Collected data:
_ _ _ _ _ _ _

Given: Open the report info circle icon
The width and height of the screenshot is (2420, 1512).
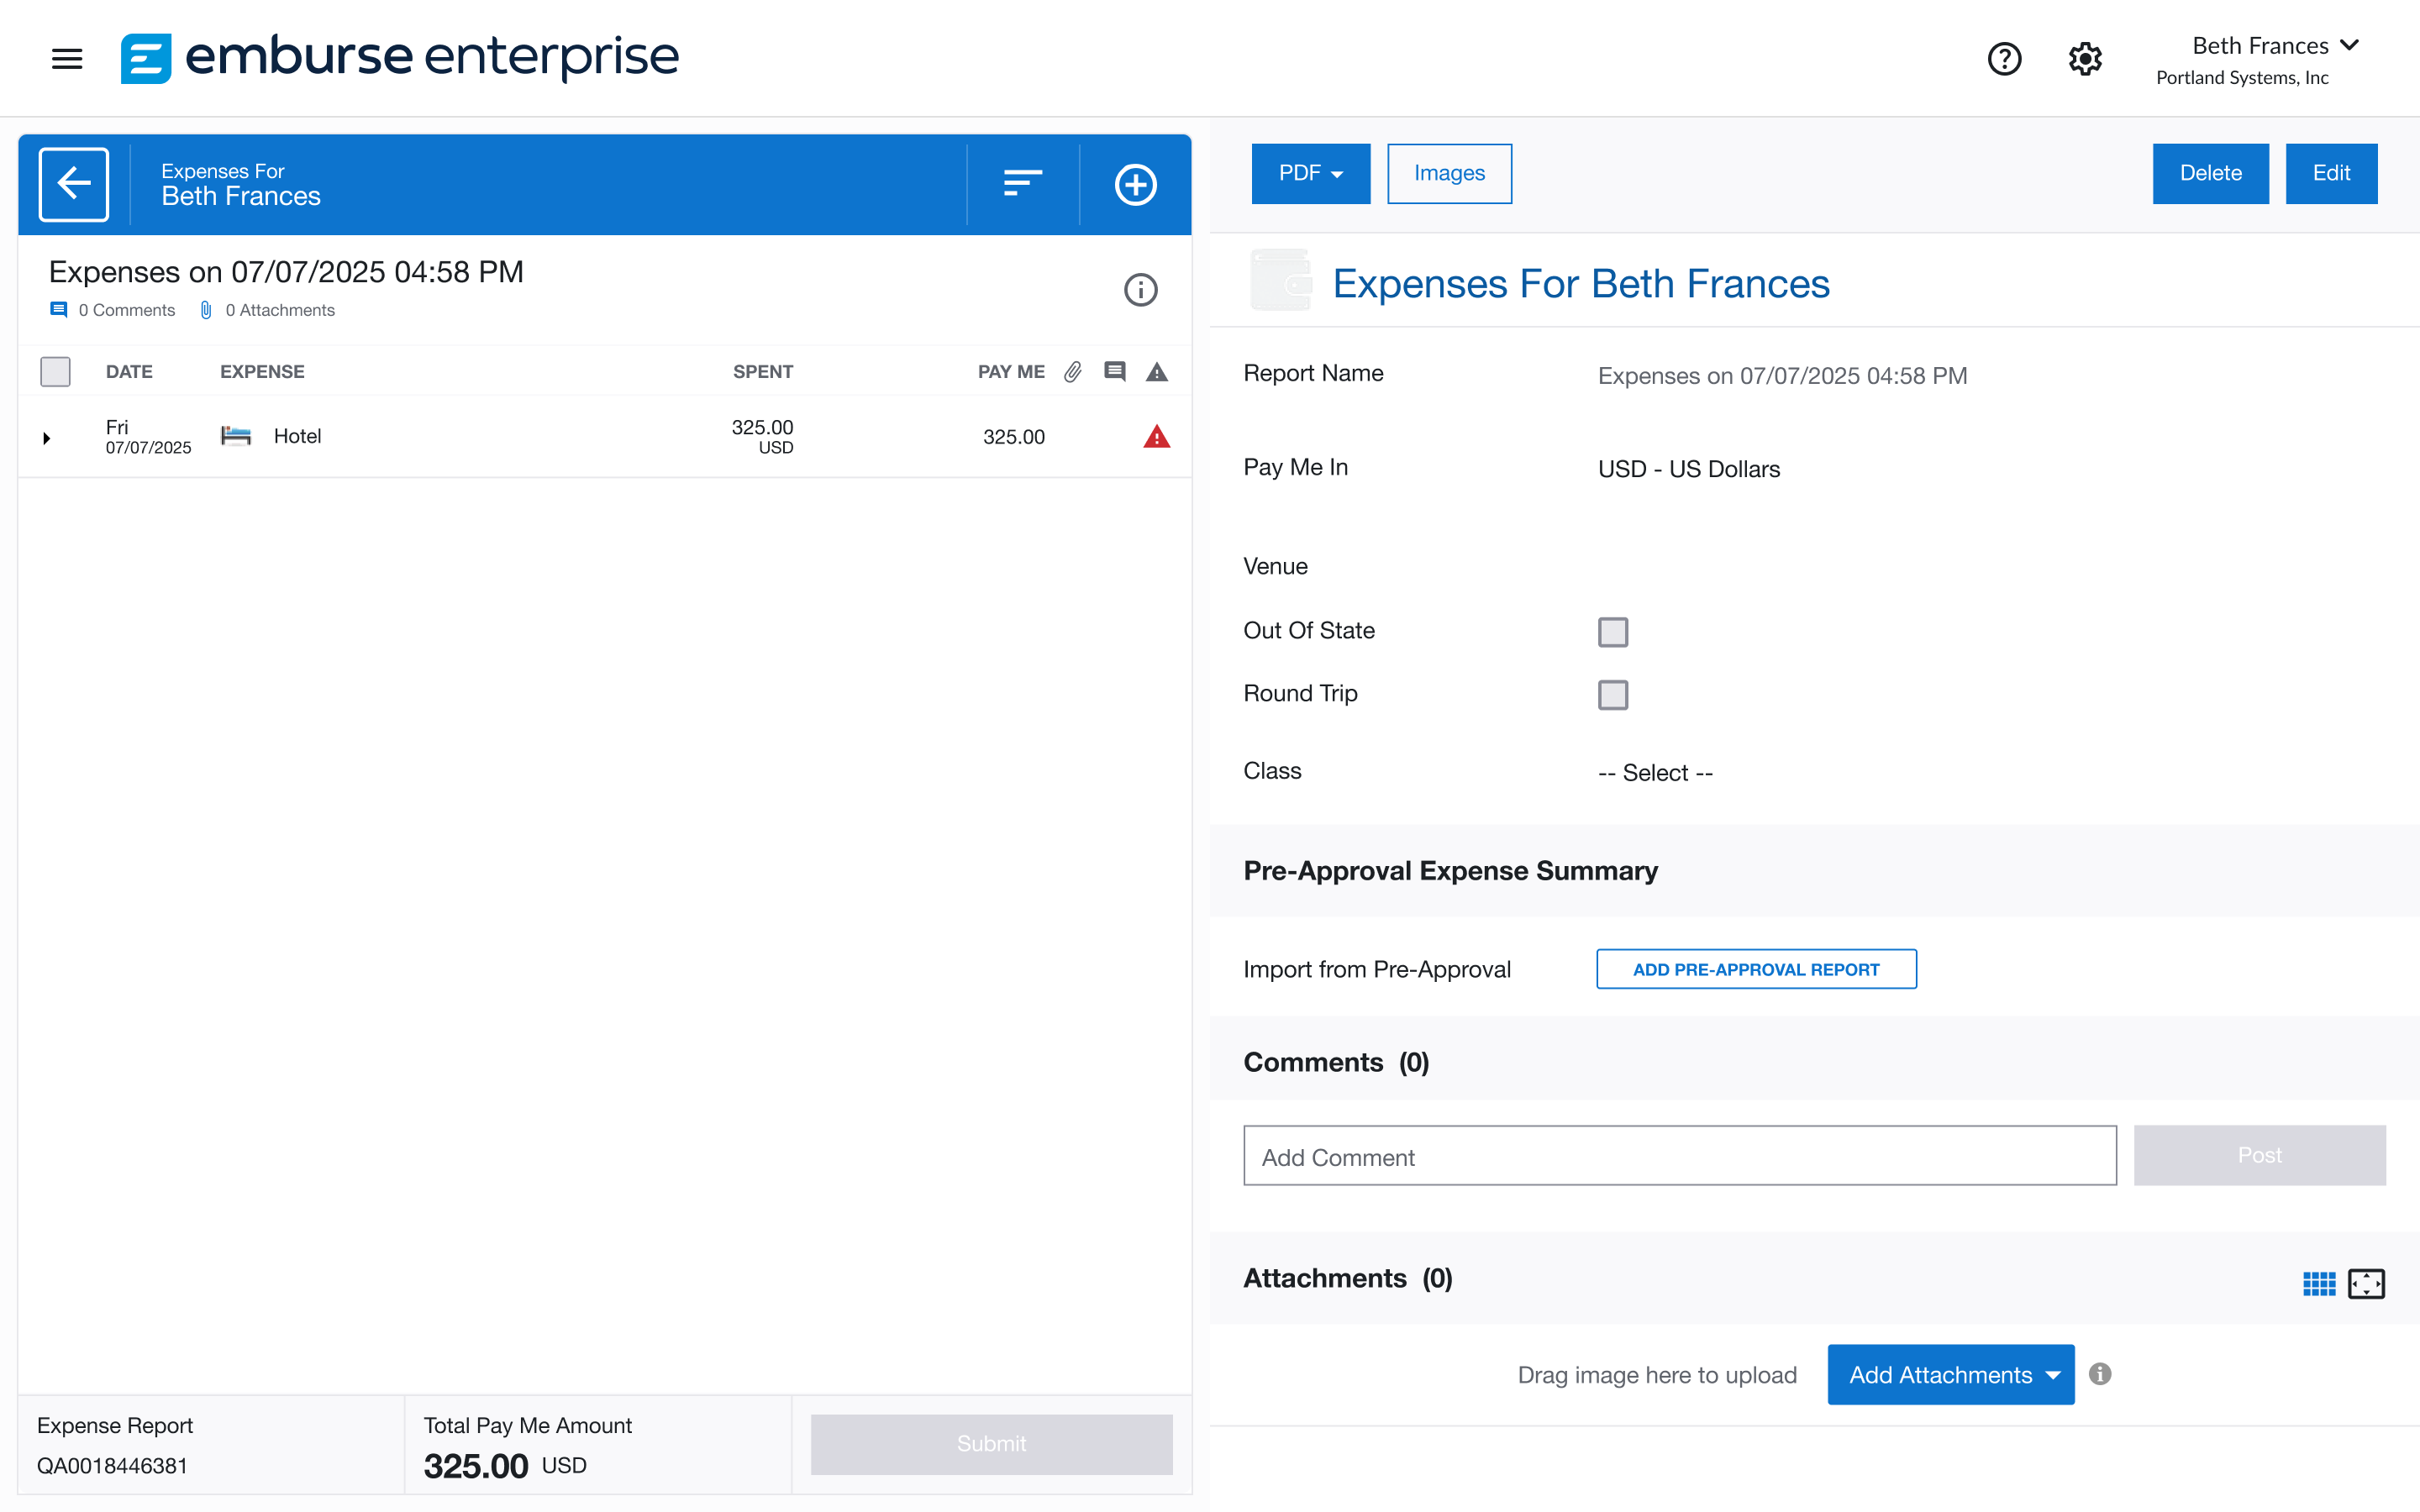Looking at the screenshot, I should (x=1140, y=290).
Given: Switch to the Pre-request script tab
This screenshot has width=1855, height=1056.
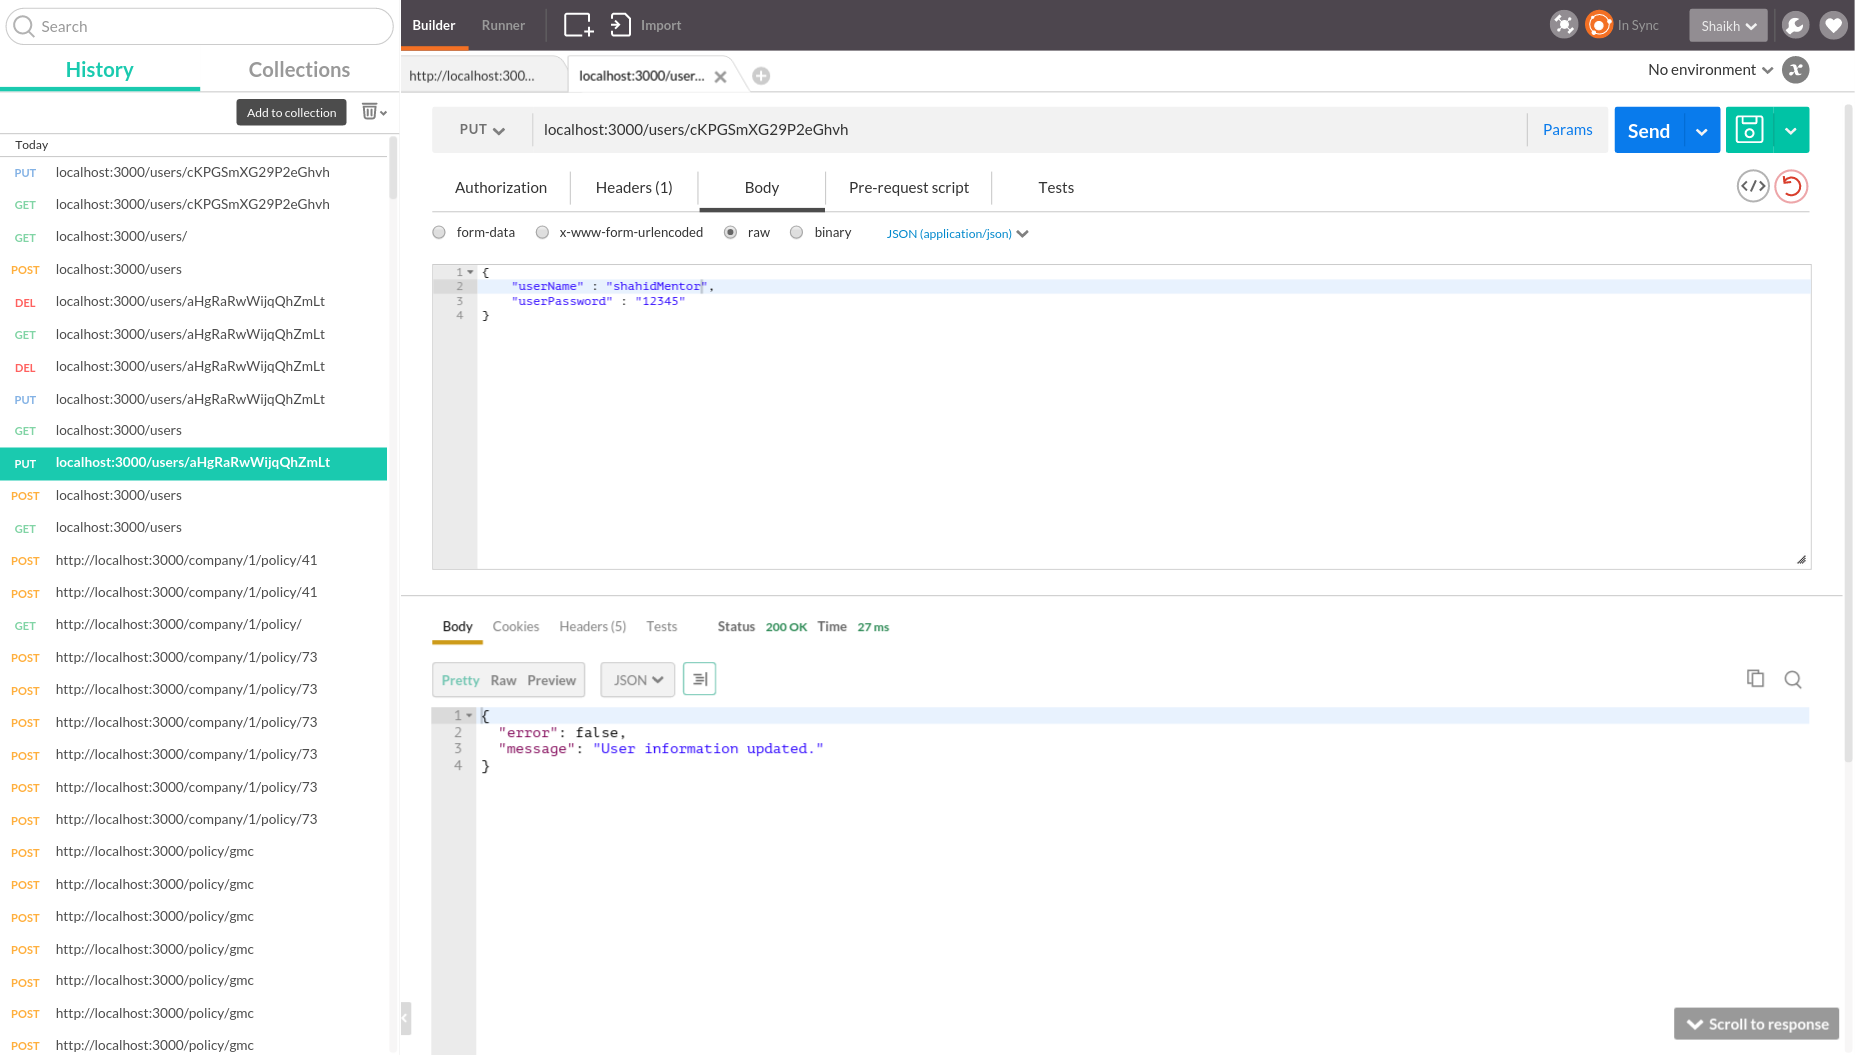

_ _ _ _ _ _ _

PROBLEM REQUIREMENTS: Repeat every entry above exactly; images stay out of the copy.

WRITTEN RESPONSE:
Given: Open the report info circle icon
The width and height of the screenshot is (2420, 1512).
Looking at the screenshot, I should (x=1140, y=290).
Given: Switch to the Pre-request script tab
This screenshot has width=1855, height=1056.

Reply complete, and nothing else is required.